I got you and the fact, that there is no fan in the single drive boxes (as an owner of a MyCloud Mirror i was searching for temperature issues, and found this thread…).
I just want to say, that independent of the specs and definitions (that follow the manufacturers interests) or the abilties of the different boxes (build in fan or none) temperatures above 40 degrees C in idle or standby are actually unhealthy for HDDs and significantly shorten their expectable MTBF. Google as one of if not the worlds biggest consumer of HDDs made a study to find “ideal” working conditions, that confirms my assumption (just as well as that it`s better for the durabilty not to let them sleep/spin down when not accessed).

It`s absolutely consequent not to inform any more about the actual temperature, when there is no possibility to lower it with build in options ;-).

I suggest to cool harddrives down to operating temperatures around 40 degrees C with a fan (that must be upgraded or - when already build in - correctly controlled).


@JanN I live in Central Texas and it has started getting very hot here. I have had my WD My Cloud for a little over two years now. My house is air conditioned, my My Cloud has plenty of open space around it and as long as I can look at QuickView and see this, see image below, I am satisfied.

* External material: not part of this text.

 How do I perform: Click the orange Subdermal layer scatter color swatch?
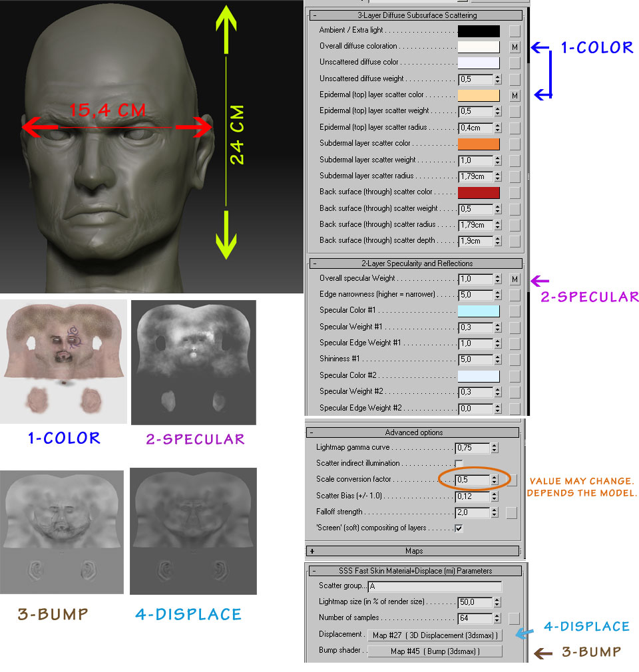click(478, 144)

Note: WD “Red” series designed for home NAS. So - up to 70c is normal for that HDD (~80-90 critical)
For CPU - Up to 80c - normal (~100c - max/critical).

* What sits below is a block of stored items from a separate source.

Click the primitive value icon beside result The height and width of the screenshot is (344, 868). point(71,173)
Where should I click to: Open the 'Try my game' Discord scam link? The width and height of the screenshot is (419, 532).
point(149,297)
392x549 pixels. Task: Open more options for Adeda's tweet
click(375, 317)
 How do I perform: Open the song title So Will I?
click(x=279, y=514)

FYI if you missed my post above it has the temperatures for the Red drives along with Green’s and Blues from the WD specification PDF’s for each drive class. Currently, per that PDF, the operating temperature is 0C to 65C (On the base casting), and non-operating temperature from -40C to 70C for the WD Red drives.


I have a Mycloud mirror 6 TB and having the same problem. even the red HD can withstand a 65 deg. Cel. but for sure it will affect the life time of this drive in addition to a huge impact on the other circuits and algorithm. unfortunately, till now I am not sure if it has a fan or not, however, I am strongly recommend to use an external small fan or cooling pad till WD advise how to solve this matter which most likely will be a software setting point.